Estátua de Mao ao lado de modelo ocidental em anúncio em Baotou, na China (Natalie Behring-Chisholm/Bloomberg News)
João Pedro Caleiro
Publicado em 29 de abril de 2015 às 19h28.
São Paulo - Não está conseguindo vender os apartamentos que construiu? Alugue um estrangeiro.
Essa tem sido a solução encontrada por desenvolvedores imobiliários na China, de acordo com um mini-documentário publicado no New York Times pelo cineasta David Borenstein, que prepara um longa sobre o assunto.

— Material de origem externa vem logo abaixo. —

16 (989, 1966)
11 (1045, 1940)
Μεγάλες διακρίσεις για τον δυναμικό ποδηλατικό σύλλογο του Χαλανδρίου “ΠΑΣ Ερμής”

"Tem esse truque: faça parecer internacional. Quando você coloca um estrangeiro lá, tudo muda. Não é mais um prédio remoto construído por um desenvolvedor desconhecido - é uma cidade internacional do futuro", diz a profissional do setor de casting entrevistada.
Conversando com um desenvolvedor, ela nota que se ele não tiver fundos suficientes para uma pessoa branca, uma alternativa é contratar negros - que tem "personalidade aberta" e preço mais em conta (160 dólares). Indianos saem pelo mesmo valor, apesar de serem usados mais raramente.
Os estrangeiros são recrutados em bares e contratados para participar de eventos de lançamento com sua mera presença ou fazendo algum tipo de performance como dança, canto ou desfile.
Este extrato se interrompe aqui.